Today I attended an all-day toxicology conference. I had been looking forward to it for over a week as it meant an entire day outside of the hospital. Most of the speakers were well-prepared and had great powerpoint slides, but I just couldn't focus on anything. Normally, I'm interested in toxicology, as it's kind of a mystery to figure out what sort of medication the patient has taken to cause their symptoms. I just felt confused the entire time. I'm not sure that I gained a single thing out of the whole day, other than more calories than I should have consumed.

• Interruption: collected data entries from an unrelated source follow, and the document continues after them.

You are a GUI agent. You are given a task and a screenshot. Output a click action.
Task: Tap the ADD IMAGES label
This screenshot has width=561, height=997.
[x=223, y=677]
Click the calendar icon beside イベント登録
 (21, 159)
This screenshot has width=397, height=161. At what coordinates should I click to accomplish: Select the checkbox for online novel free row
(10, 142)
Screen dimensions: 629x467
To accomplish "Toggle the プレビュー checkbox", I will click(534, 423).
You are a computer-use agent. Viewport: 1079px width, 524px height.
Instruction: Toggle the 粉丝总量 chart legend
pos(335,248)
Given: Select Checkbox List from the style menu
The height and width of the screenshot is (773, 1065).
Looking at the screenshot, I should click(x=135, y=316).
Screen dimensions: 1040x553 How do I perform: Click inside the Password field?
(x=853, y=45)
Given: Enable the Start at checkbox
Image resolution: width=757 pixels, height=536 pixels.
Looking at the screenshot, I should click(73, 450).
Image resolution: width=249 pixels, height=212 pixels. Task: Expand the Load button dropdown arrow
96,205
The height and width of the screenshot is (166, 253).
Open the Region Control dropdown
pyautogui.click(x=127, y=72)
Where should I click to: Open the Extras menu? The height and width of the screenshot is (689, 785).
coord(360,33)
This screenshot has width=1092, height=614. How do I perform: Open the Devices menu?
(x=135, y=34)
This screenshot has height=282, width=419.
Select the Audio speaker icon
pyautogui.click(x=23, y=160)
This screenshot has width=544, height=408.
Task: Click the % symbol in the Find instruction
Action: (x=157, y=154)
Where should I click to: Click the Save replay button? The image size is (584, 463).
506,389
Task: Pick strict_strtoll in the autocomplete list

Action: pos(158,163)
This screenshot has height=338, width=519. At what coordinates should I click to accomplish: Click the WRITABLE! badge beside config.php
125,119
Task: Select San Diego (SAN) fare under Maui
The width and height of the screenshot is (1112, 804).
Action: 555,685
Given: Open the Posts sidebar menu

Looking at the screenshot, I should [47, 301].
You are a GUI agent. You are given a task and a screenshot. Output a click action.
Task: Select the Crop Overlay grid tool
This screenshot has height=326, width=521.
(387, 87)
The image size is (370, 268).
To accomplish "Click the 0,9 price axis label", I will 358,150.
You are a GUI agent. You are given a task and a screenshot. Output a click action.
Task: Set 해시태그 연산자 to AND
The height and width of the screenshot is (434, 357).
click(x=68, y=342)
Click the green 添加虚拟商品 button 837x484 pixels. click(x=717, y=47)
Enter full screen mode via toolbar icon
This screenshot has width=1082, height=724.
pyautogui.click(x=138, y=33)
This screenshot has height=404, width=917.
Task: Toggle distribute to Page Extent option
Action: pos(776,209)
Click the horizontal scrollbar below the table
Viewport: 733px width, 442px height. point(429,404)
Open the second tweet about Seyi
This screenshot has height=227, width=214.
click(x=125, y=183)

I had planned on going to the gym tonight (I went for a short run yesterday) and doing some homework, but that got dashed to pieces when my friend called in tears saying she was having a breakdown. Instead, I drove to her house where we watched "Lake Placid" and ordered Chinese food. I really didn't want to go over at all, but she's so unstable emotionally that I just felt like I had to. It's hard to be supportive of someone who internalizes everything and thinks everyone's out to get her. In reality, I'm pretty sure she is not much of a concern to everyone else. I also went over there partly because I felt kind of guilty for asking her if she's been taking her medication.
And then there was the 30 minutes I spent listening and supporting my other co-worker whose pregnant fiance is obviously having gallbladder issues.
Maybe it shouldn't come as any surprise that I often just want to sit on the couch in front of the TV and not answer the phone.